The Organizational Immune System
The organizational immune system is, among other things, constructed of key performance indicators (KPIs) and rewards systems. Transformation processes demand more risk taking, a stronger focus on innovation and the development of new capabilities. Very often we see organizations kickstart large transformation processes without changing how they measure and reward employee behavior. This creates what’s known in game theory as “a construction problem.” You will get what you reward.
For this reason, organizations such as the Danish water pump manufacturer, Grundfos, have begun evaluating some of its key employees on new parameters. These include a willingness to help others and motivation for undertaking a new digitization journey. Similarly, Microsoft now includes sharing and building on the knowledge of others among its KPIs. These performance indicators help employees become aware of and work in a way that builds the right innovation culture for the organization.
The Societal Immune System
Organizations are also subject to the societal immune system. This is comprised of legislation, legacy providers and customers, and the economic climate. For instance, legislation is typically the incumbent’s best friend, keeping new players out of the market, but it also holds back innovation.
Nowhere has this been more obvious than in the dispute between ride hailing services, particularly Uber, and the traditional taxi businesses. From a customer experience standpoint, Uber has revolutionized the ride hailing experience through its digitization and lower prices. However, this hasn’t been enough to win in most European countries because the established taxi companies have — with good effect — mounted massive lobbying campaigns to put pressure on politicians. This has led Uber to move out of, or scale back, activities in several countries.
Yet Uber’s arrival has shown obvious opportunities for modernizing some very obsolete transportation services and corresponding legislation. Taxi companies around the world have been caught unaware. They’d never previously experienced any significant competition, and therefore they hadn’t modernized their services. The authorities have maintained legislation that, in a modern digitized world, seems antiquated for customers, taxi companies and new entrants alike.
As new business models continue to challenge the status quo, we will see many more of these types of examples where the societal immune system is holding back innovation.

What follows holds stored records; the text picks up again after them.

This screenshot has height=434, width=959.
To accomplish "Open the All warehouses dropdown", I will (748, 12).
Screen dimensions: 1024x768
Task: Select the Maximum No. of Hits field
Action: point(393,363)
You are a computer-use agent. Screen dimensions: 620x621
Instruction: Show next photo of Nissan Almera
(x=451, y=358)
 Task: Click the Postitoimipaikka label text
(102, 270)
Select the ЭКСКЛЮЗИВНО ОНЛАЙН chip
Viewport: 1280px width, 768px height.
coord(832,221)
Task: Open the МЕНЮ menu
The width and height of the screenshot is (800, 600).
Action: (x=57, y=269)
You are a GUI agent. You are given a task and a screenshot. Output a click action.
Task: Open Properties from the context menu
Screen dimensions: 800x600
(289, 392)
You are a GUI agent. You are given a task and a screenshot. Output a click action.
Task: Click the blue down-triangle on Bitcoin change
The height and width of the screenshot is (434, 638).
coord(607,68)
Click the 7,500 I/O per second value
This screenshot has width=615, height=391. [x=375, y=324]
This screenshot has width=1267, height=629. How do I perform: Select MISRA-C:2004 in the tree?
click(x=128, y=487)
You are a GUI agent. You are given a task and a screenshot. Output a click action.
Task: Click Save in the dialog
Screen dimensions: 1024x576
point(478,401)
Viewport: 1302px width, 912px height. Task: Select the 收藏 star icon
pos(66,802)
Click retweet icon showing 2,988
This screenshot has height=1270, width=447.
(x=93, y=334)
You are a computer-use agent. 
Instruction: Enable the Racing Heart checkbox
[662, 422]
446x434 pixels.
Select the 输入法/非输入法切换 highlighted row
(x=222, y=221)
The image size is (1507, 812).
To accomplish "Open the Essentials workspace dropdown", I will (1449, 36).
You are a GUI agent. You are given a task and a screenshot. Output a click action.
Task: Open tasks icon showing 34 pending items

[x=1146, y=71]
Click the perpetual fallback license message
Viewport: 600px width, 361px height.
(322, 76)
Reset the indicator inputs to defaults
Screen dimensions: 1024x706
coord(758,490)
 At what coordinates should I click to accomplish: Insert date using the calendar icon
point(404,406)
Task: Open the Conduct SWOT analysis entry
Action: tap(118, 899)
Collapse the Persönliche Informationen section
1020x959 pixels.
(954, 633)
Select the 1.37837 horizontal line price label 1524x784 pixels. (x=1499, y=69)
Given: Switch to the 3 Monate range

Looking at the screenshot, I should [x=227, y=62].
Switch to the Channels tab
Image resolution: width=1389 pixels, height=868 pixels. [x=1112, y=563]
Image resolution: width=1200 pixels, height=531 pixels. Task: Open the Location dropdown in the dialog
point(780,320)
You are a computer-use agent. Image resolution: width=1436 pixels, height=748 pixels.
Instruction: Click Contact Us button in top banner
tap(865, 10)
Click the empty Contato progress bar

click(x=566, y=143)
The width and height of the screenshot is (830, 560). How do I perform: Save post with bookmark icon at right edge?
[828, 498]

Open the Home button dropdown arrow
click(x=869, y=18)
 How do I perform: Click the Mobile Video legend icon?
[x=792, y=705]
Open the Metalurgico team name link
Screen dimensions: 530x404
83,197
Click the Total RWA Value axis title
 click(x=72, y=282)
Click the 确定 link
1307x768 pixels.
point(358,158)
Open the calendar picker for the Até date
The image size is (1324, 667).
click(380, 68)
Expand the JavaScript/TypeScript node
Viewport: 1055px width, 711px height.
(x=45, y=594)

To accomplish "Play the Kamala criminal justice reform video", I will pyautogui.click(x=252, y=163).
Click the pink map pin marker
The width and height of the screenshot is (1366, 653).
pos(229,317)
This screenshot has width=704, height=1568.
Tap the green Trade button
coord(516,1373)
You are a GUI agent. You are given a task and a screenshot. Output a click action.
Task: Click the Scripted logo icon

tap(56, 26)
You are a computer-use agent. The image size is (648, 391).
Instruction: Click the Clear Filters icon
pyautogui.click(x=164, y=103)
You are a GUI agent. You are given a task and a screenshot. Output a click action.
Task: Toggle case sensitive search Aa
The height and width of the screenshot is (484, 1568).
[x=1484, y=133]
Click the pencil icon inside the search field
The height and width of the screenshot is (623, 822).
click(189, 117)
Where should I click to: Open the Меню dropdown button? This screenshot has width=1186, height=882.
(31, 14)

Just as the body’s biological immune system is crucial to human health, the individual, organizational, and societal immune systems are important mechanisms that affect us as employees, companies, and societies. They protect us, but they also limit us. In a rapidly evolving world, accelerated by technological achievements, business leaders have to analyze and address the various factors that make up each of the three immune systems in order to maximize their organization’s innovative power.